Stored data:
· · · · · · ·

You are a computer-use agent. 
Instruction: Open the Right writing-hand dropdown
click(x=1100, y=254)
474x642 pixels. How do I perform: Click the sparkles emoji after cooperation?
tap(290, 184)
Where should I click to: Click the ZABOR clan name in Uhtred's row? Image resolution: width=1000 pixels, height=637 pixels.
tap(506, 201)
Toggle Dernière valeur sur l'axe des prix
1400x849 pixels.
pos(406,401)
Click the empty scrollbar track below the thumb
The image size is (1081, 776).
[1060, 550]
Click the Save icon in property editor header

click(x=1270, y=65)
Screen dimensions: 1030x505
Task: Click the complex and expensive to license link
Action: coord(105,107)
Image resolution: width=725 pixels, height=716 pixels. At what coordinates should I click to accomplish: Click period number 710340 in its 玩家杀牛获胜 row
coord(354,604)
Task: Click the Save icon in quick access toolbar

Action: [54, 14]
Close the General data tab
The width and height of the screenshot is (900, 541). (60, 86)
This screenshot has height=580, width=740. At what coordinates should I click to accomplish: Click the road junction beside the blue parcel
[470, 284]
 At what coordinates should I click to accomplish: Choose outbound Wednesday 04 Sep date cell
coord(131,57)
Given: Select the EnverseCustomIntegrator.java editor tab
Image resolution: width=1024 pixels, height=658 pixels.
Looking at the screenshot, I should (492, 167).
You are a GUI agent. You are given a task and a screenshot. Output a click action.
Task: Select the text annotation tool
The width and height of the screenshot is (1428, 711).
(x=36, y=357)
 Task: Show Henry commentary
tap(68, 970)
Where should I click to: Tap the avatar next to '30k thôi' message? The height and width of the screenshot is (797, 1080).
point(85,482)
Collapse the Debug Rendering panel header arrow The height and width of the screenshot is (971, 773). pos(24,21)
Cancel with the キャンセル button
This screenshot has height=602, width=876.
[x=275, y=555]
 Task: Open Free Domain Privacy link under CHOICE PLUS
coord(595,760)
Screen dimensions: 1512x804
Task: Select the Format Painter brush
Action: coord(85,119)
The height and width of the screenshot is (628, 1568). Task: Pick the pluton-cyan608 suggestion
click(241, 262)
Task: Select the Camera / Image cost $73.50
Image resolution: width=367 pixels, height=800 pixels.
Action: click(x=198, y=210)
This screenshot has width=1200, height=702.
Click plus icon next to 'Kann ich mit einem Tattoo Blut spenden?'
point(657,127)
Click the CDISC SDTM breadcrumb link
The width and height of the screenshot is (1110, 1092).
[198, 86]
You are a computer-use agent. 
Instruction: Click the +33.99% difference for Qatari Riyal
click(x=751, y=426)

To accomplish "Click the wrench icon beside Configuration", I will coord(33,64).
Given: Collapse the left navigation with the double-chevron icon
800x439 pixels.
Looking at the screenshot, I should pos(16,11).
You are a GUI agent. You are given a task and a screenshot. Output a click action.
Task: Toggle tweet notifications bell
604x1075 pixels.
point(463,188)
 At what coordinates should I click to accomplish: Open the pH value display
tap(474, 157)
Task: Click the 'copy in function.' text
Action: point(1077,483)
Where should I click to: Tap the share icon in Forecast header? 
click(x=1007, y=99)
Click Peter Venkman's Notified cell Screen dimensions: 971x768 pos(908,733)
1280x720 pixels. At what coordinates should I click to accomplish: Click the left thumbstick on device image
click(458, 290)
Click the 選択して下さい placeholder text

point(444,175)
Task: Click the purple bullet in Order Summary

· · · · · · ·

WORK REQUEST:
Nothing should be dropped. Retype each line above as it is.

REPLY TO THE TASK:
You are a computer-use agent. 
Instruction: Open the Right writing-hand dropdown
click(x=1100, y=254)
474x642 pixels. How do I perform: Click the sparkles emoji after cooperation?
tap(290, 184)
Where should I click to: Click the ZABOR clan name in Uhtred's row? Image resolution: width=1000 pixels, height=637 pixels.
tap(506, 201)
Toggle Dernière valeur sur l'axe des prix
1400x849 pixels.
pos(406,401)
Click the empty scrollbar track below the thumb
The image size is (1081, 776).
[1060, 550]
Click the Save icon in property editor header

click(x=1270, y=65)
Screen dimensions: 1030x505
Task: Click the complex and expensive to license link
Action: coord(105,107)
Image resolution: width=725 pixels, height=716 pixels. At what coordinates should I click to accomplish: Click period number 710340 in its 玩家杀牛获胜 row
coord(354,604)
Task: Click the Save icon in quick access toolbar

Action: [54, 14]
Close the General data tab
The width and height of the screenshot is (900, 541). (60, 86)
This screenshot has height=580, width=740. At what coordinates should I click to accomplish: Click the road junction beside the blue parcel
[470, 284]
 At what coordinates should I click to accomplish: Choose outbound Wednesday 04 Sep date cell
coord(131,57)
Given: Select the EnverseCustomIntegrator.java editor tab
Image resolution: width=1024 pixels, height=658 pixels.
Looking at the screenshot, I should (492, 167).
You are a GUI agent. You are given a task and a screenshot. Output a click action.
Task: Select the text annotation tool
The width and height of the screenshot is (1428, 711).
(x=36, y=357)
 Task: Show Henry commentary
tap(68, 970)
Where should I click to: Tap the avatar next to '30k thôi' message? The height and width of the screenshot is (797, 1080).
point(85,482)
Collapse the Debug Rendering panel header arrow The height and width of the screenshot is (971, 773). pos(24,21)
Cancel with the キャンセル button
This screenshot has height=602, width=876.
[x=275, y=555]
 Task: Open Free Domain Privacy link under CHOICE PLUS
coord(595,760)
Screen dimensions: 1512x804
Task: Select the Format Painter brush
Action: coord(85,119)
The height and width of the screenshot is (628, 1568). Task: Pick the pluton-cyan608 suggestion
click(241, 262)
Task: Select the Camera / Image cost $73.50
Image resolution: width=367 pixels, height=800 pixels.
Action: click(x=198, y=210)
This screenshot has width=1200, height=702.
Click plus icon next to 'Kann ich mit einem Tattoo Blut spenden?'
point(657,127)
Click the CDISC SDTM breadcrumb link
The width and height of the screenshot is (1110, 1092).
[198, 86]
You are a computer-use agent. 
Instruction: Click the +33.99% difference for Qatari Riyal
click(x=751, y=426)

To accomplish "Click the wrench icon beside Configuration", I will coord(33,64).
Given: Collapse the left navigation with the double-chevron icon
800x439 pixels.
Looking at the screenshot, I should pos(16,11).
You are a GUI agent. You are given a task and a screenshot. Output a click action.
Task: Toggle tweet notifications bell
604x1075 pixels.
point(463,188)
 At what coordinates should I click to accomplish: Open the pH value display
tap(474, 157)
Task: Click the 'copy in function.' text
Action: point(1077,483)
Where should I click to: Tap the share icon in Forecast header? 
click(x=1007, y=99)
Click Peter Venkman's Notified cell Screen dimensions: 971x768 pos(908,733)
1280x720 pixels. At what coordinates should I click to accomplish: Click the left thumbstick on device image
click(458, 290)
Click the 選択して下さい placeholder text

point(444,175)
Task: Click the purple bullet in Order Summary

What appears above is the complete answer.